Students are expected to remember the details of each battle, why they were fought, and what can be learned. "Lesson objectives" from the book include understanding justifications for killing prisoners, and not allying with "hypocrites." There is also an emphasis on the belief that victory in battle is attained through faith, trust, and God's support, and that being outnumbered does not matter. Jihad is described not solely in defensive terms, but rather as a proactive effort to establish God's law. The objectives of ISIS' history textbook correspond to the group's use of previous victories in their propaganda to forge the certainty of victory.

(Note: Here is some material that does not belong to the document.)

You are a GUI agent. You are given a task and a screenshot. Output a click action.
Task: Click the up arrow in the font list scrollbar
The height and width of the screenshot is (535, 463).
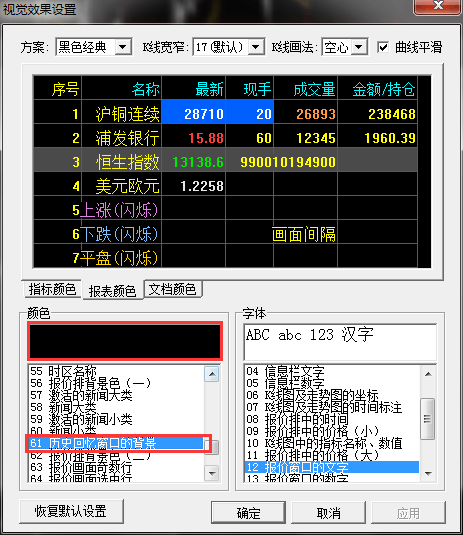[x=428, y=374]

ISIS' textbook on creed may be the most telling revelation of the group's theological underpinnings. The opening chapters focus on its rigid understanding of monotheism (tawhid), explaining the different aspects of monotheism and its virtues. The textbook also defines polytheism (shirk) and presents ISIS' vision of a 'true' Muslim, distinguishing them from Muslims the group rejects. The textbook also has sections on refuting the concepts of democracy, nationalism, patriotism, and Baathism, all of which are considered to represent shirk.
ISIS is bringing the ideological battle into the classroom.
There is a chapter on the concept of loyalty and disavowal (al-Wala wal-Bara), in which ISIS suggests that acquiescence to someone else's disbelief is tantamount to disbelief by consensus. Under such a harsh interpretation, even helping anyone the group does not regard as Muslim in any way is considered an act of disbelief.
The report also demonstrated that creedal values, not only for ISIS but for all Salafi-jihadi groups, play a central role and appear in 62 per cent of propaganda. A textbook devoted to carving out ISIS' rigid interpretation of Islamic creed is part of the group's wider agenda to help continue to produce fighters who espouse its Salafi-jihadi ideology.
The Quran and tafsir (exegesis) textbook rather selectively focuses on the legislative aspects of two chapters from the Quran, al-Nur and al-Hujarat. The rather narrow selection of chapters and verses points to ISIS cherry-picking aspects of scripture that serve its objectives. The topics addressed include the punishment for adultery, the requirement for women to wear the hijab, and God's promise of a caliphate. However, despite the multitude of major classical tafsir works in existence, ISIS does not cite any in the textbook. Cherry-picked Quranic references often appear in ISIS propaganda materials in the same way as the selective approach of the Quran and tafsir textbook.
Through its production of textbooks, ISIS is bringing the ideological battle into the classroom and using 'education' as a weapon of war. While the group's magazines and videos target those outside the group's territory, the textbooks aim to indoctrinate the children living under ISIS' control.